じゃんけんは2人で遊ぶ手遊びで、両者が同時に3つの手のいずれかを出します。グー(握りこぶし)、パー(平らに開いた手)、チョキ(指を2本伸ばした形)です。グーはチョキに勝ち、チョキはパーに勝ち、パーはグーに勝つため、ほかより強い手は存在せず、同じ手が2つそろえばあいこになります。2人のあいだで物事を公平に決める方法として世界中で使われており、2002年の第1回国際選手権からは、組織化された競技スポーツとしても行われています。

いちばん単純で、誰も解けないゲーム
じゃんけん(略してRPS。私たちも忙しいので)は、2人で遊ぶ手遊びです。こぶしを作る。3つ数える。3つの形のどれかを出す。以上。それだけです。それなのに、何世紀にもわたって科学者、アスリート、そして連邦判事の頭を占領してきました。
3つの形はこちらです。
- グー(握りこぶし。もう作っている、あの形)
- パー(平らに開いた手。「まあ落ち着いて」の万国共通のサイン)
- チョキ(指を2本伸ばした形。戦争を意味するピースサイン)
グーはチョキを砕く。チョキはパーを切る。パーはグーを包む。同じ手なら、もう一度。宇宙が勝者を求めているからです。
実際のところ、どう成り立っているのか
2人が向かい合い、「じゃん…けん…ぽん!」と唱えながらこぶしを振ります。「ぽん」で、2人とも選んだ手を出す。一連のやり取りは3秒ほど。これまで考案されたなかでもっとも速い意思決定の勝負であり、あなたの昼食の注文が認めたくないほど何度もこの方法で決まってきた理由でもあります。
道具も、盤も、カードも、Wi-Fiも要りません。2人の人間と、3つの選択肢だけ。現存するもっとも民主的なゲームであり、正直なところ、これほど単純なものがきちんと機能するのは不思議なほどです。
助手席を決めるためだけのものではない
じゃんけんは「ゴミ出し当番を決めるときにやるもの」だと思っているかもしれません。確かにそれもそうです。しかし同時に、ゲーム理論、心理学、人間の意思決定におけるれっきとした研究分野でもあります。浙江大学やユニヴァーシティ・カレッジ・ロンドンの研究者が、実際に査読論文を発表しています。グラフつきで。p値つきで。

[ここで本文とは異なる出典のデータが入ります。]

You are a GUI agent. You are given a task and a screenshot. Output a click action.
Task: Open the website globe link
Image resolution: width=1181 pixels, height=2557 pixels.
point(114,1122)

2002年以降、World Rock Paper Scissors Association(WRPSA)は、整備されたルール、公認レフェリー、世界ランキングを備えた競技大会を運営してきました。プロ選手は相手を研究し、心理的なパターンを突き、ほかの競技のアスリートと同じようにメンタルを鍛えます。ただしこの競技では、装備一覧が「片手」だけです。
なぜ重要なのか(真面目な話です)
じゃんけんは、思いもよらない場所に現れます。
- 法廷:アメリカの連邦判事が、弁護士たちに争いをじゃんけんで決着させるよう命じたことがあります。アメリカの司法制度で実際に起きたことです。

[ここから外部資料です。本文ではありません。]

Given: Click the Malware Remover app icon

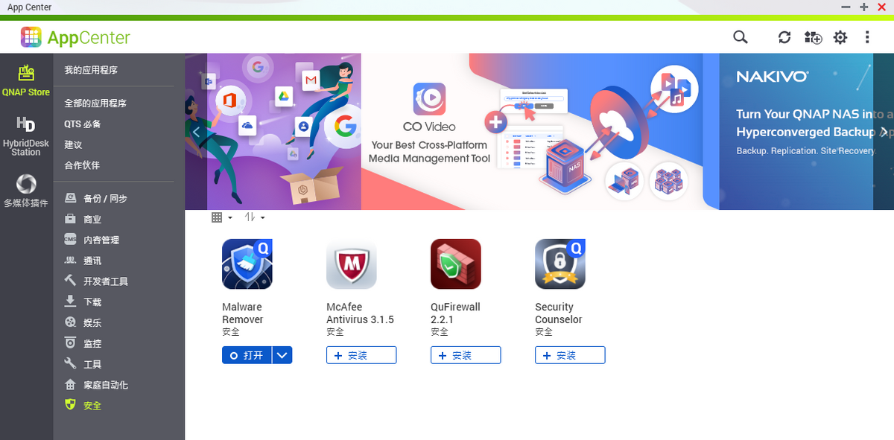Looking at the screenshot, I should [x=247, y=264].
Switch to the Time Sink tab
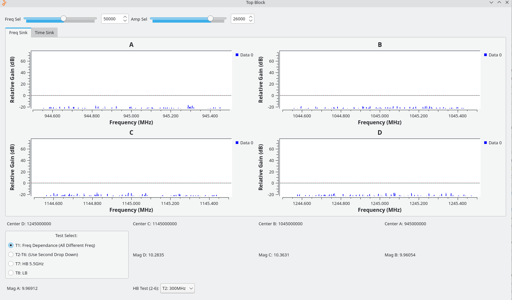Screen dimensions: 512x300 click(x=45, y=32)
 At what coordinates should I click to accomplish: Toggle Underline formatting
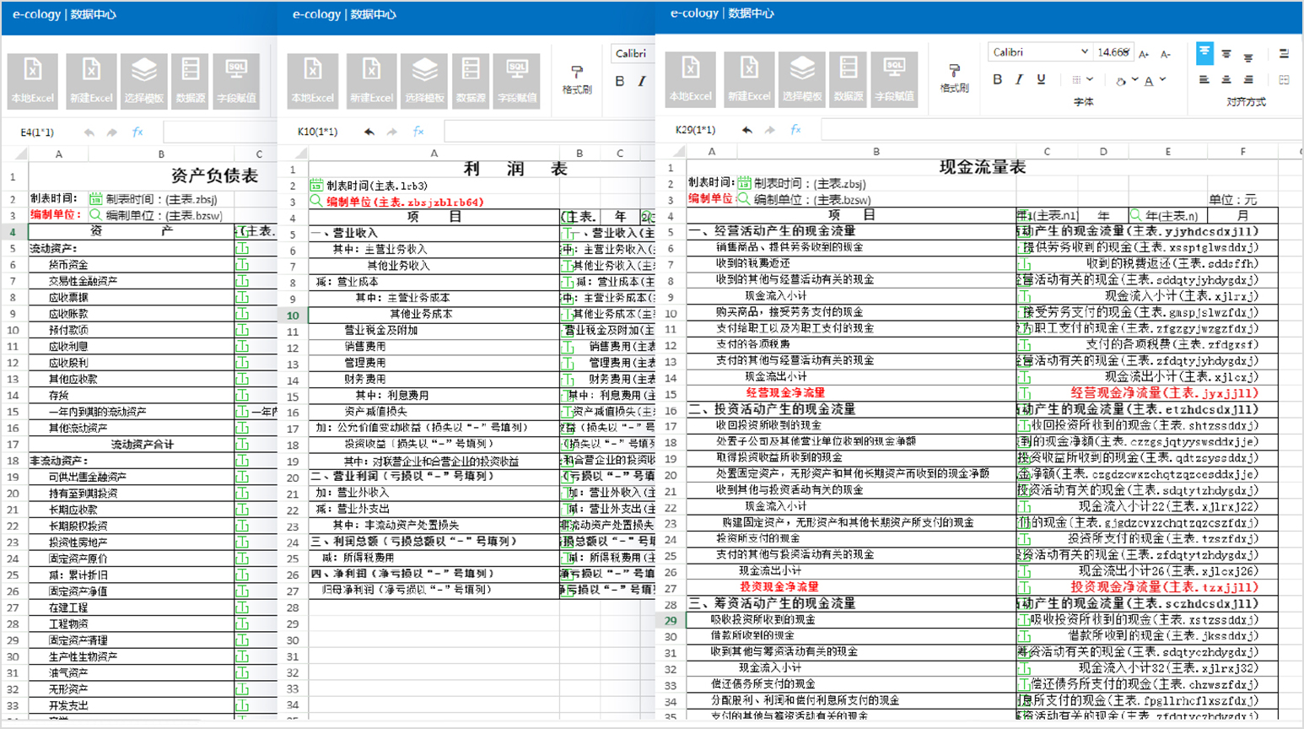pyautogui.click(x=1041, y=79)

- オークションハウス:クリスティーズはサザビーズにじゃんけんで勝ち、2,000万ドルの美術コレクションを手にしました。勝ちの手を選んだのは11歳の女の子です。
- 研究室:じゃんけんはゲーム理論、進化生物学、人工知能を研究するためのモデルとして使われています。
- 教室:先生は確率、意思決定、スポーツマンシップを教えるためにじゃんけんを使います。
- チャリティガラ:じゃんけん大会は毎年、何十万ドルもの資金を慈善目的で集めています。手を振り合うことによって。慈善的に。
呼び名は数あれど、どこでも愛されている
日本ではじゃんけん。フランスではPierre-feuille-ciseaux。アメリカの一部ではRoshamboと呼ばれ、まるで格闘技のように聞こえますが、実際にはおばあちゃんが遊んでいたのと同じ3手のゲームです。ルールはどこでも同じ。これはこのゲームの美しさの証しか、あるいは人類が物の名前で合意できないことの証拠か、そのどちらかです。
単純なままでいることを拒むゲーム
じゃんけんは数々のバリエーション(有名なじゃんけんリザード・スポックを含む)を生み、映画、テレビ番組、話題の出来事に登場し、いまではオンラインで何百万人もが世界中の相手と競い合っています。
夕食代を誰が払うかを決めるのでも、世界タイトルを争うのでも、じゃんけんは偉大な平等装置です。誰にでも勝てる可能性があり、次の一手はいつでも仕切り直しです。そしていまこの瞬間もどこかで、2人が3つ数えて手を出しています。世の中には、本当にそれだけで済むこともあるのです。